Does your writing practice involve any kind of routine, or writing at specific times?
I wish I had a writing routine, but I work long and weird hours, almost never at home, so my laptop is my only anchor, really.
I didn't have that steady, regular writing-time routine that I read about (and envied) when writers talked about their regimens. With Covid—and no film production—I suddenly had all the time I thought I wanted and found it hard to sit down for even an hour or two a day. I had to build up to it. And by the time I got used to it, work started up again, and I was back to the half hour a day if I was lucky, and an hour or two every Saturday and Sunday. But I had a good start on the book and over the following two years got through a draft I was ready to send out.

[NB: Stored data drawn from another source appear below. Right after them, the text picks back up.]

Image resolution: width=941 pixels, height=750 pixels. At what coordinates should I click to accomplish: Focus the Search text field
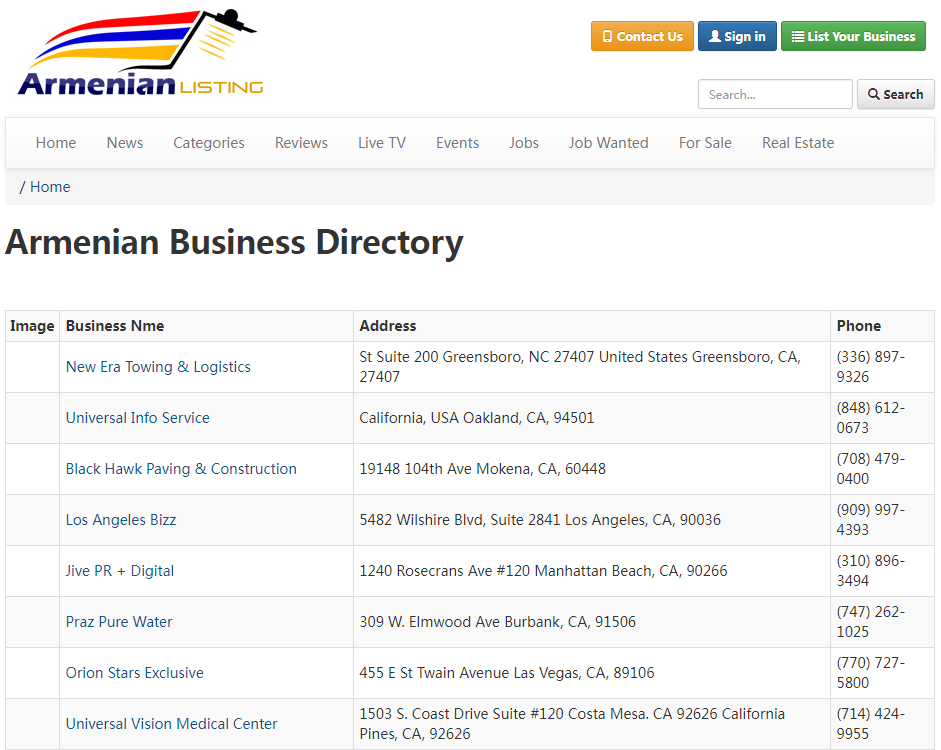(775, 94)
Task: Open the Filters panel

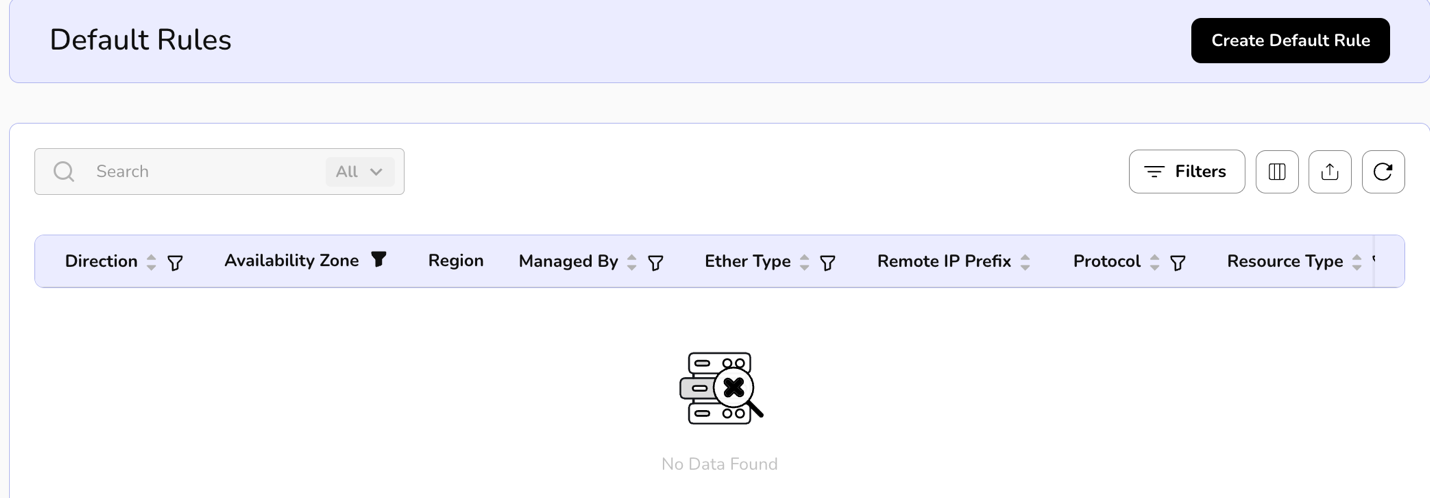Action: [x=1186, y=172]
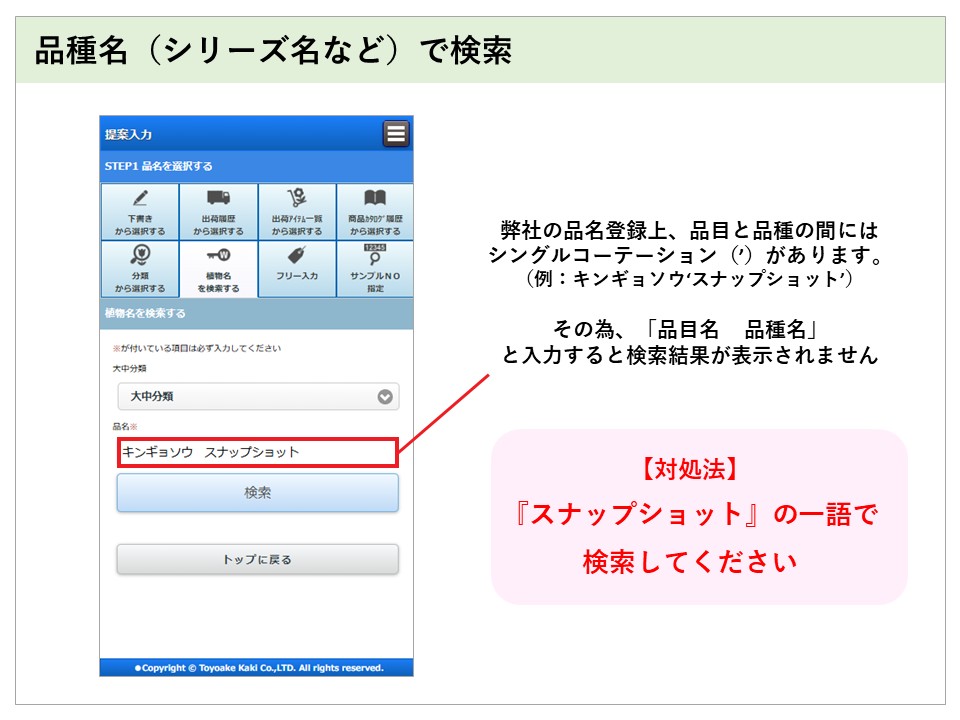The image size is (960, 720).
Task: Click the round arrow on 大中分類 selector
Action: 385,397
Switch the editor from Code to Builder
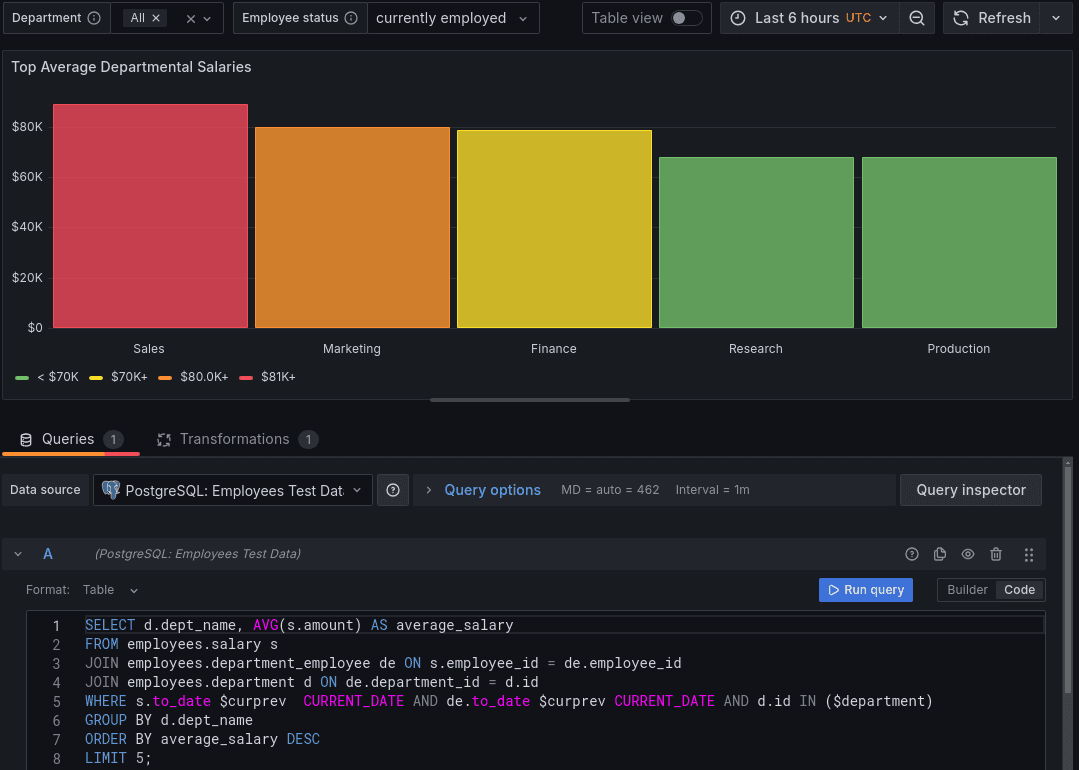 (x=966, y=589)
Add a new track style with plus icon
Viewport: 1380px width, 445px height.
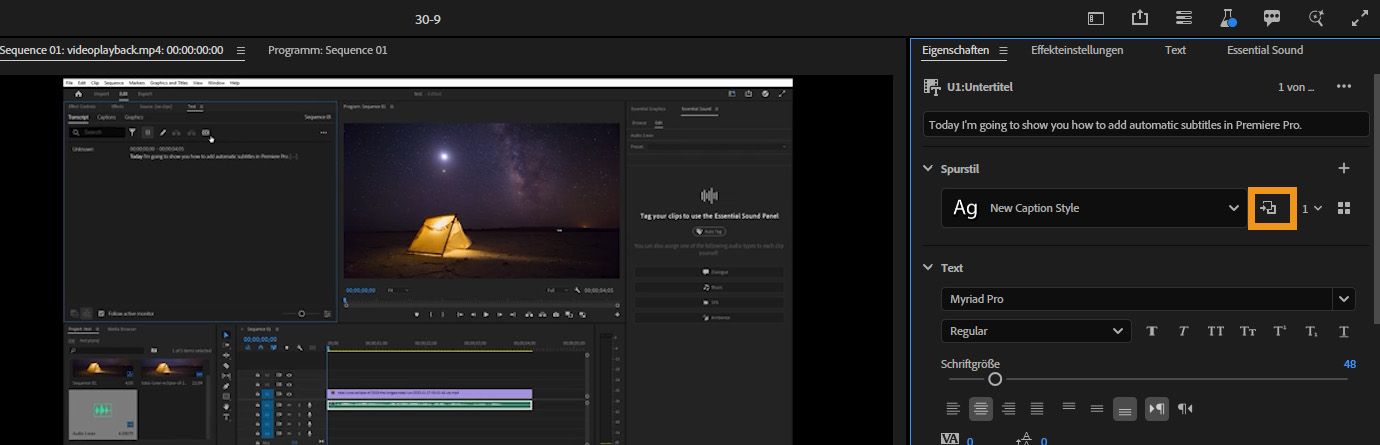click(1344, 169)
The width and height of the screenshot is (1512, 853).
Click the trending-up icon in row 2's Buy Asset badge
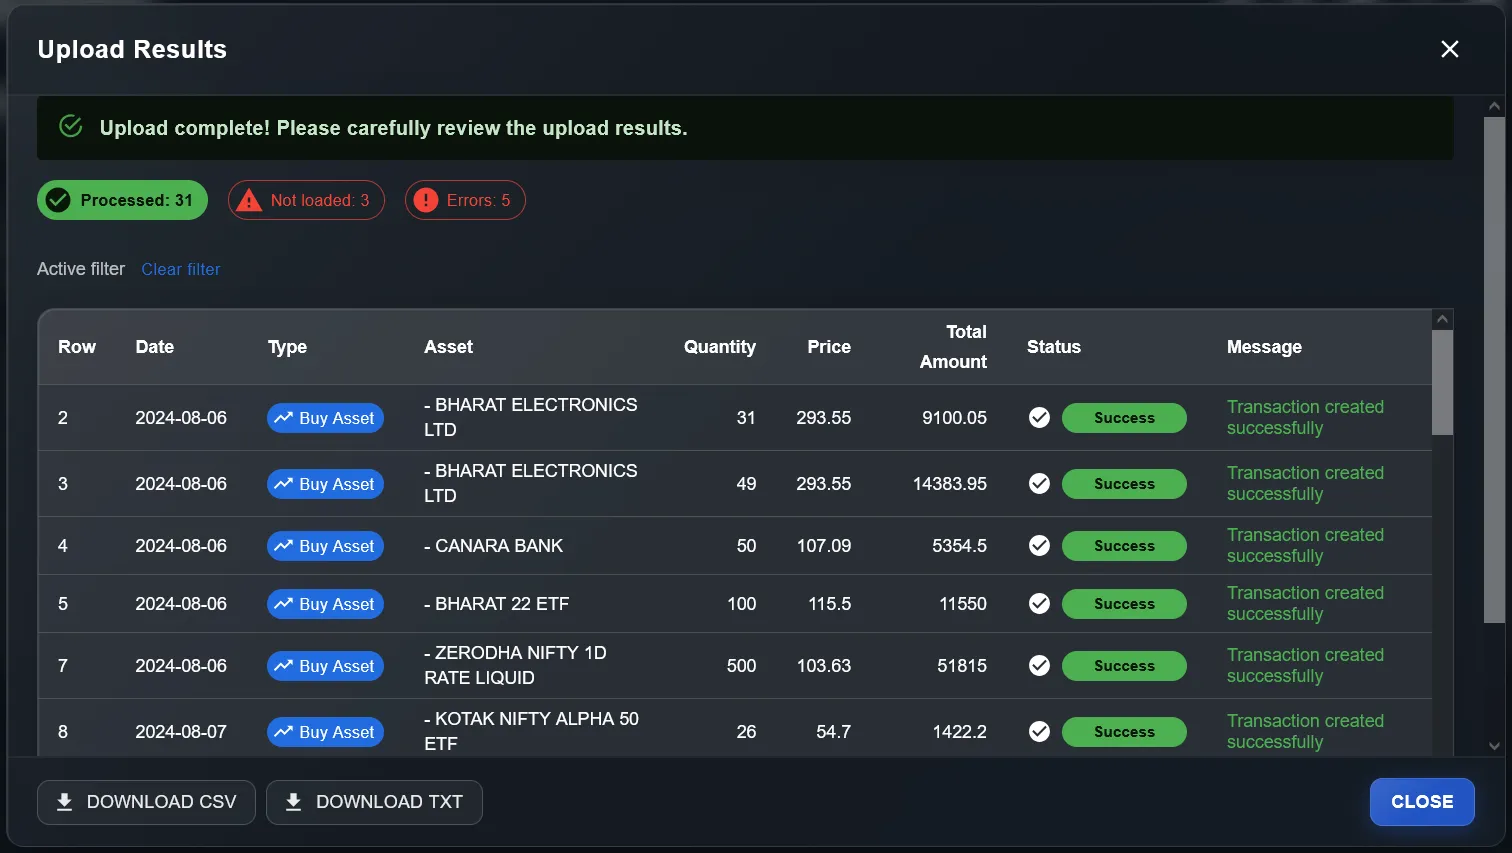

Do you engage in any other creative pursuits, professionally or for fun? Are there non-writing activities you consider to be “writing” or supportive of your process?
I work in what's considered a creative industry, and sometimes it is, and sometimes what I do contributes to that, and I have had pockets of satisfaction in that way.
Reading is certainly supportive of the process. Thinking about what you're reading—in my case sometimes writing about what I'm reading—does get me to think about the effects of style and structure and all the rest on the success a piece of writing has. That certainly feels like it has a benefit.
What’s next for you? Do you have another book planned, or in the works?
I have two more chunks of my film career, quite distinct, that I plan on covering, one book each. I've written the first few chapters of the next one, which covers a stretch of time when I worked almost exclusively on mainstream Hollywood features—decent budgets, big stars, big personalities, some of them grand critical or financial successes. And then there's my current job, The White Lotus, another hit series but this time one that I'm about as close to the core of as someone who's not Mike White, the show's creator, writer and director, could be. Mike knows about this plan, otherwise I wouldn't talk about it. Mike is the ideal boss, and it's the craziest job, where you travel to dreamy places and spend time at the best hotels in the world, and that's your workplace for most of a year. And then you do it again and again. It feels like it deserves its own book.
Great interview! I especially love that Mark’s process is basically kind of to write whenever he can. It’s daunting to read about those folks who say they get up at 5 am and write for 3 hours blah blah blah. I like Mark’s honesty and determination. Can’t wait to read the book! And the next one and the next one!
What do you love about writing?
"Those moments when what you're trying to say links up with a pleasing-sounding way of saying it."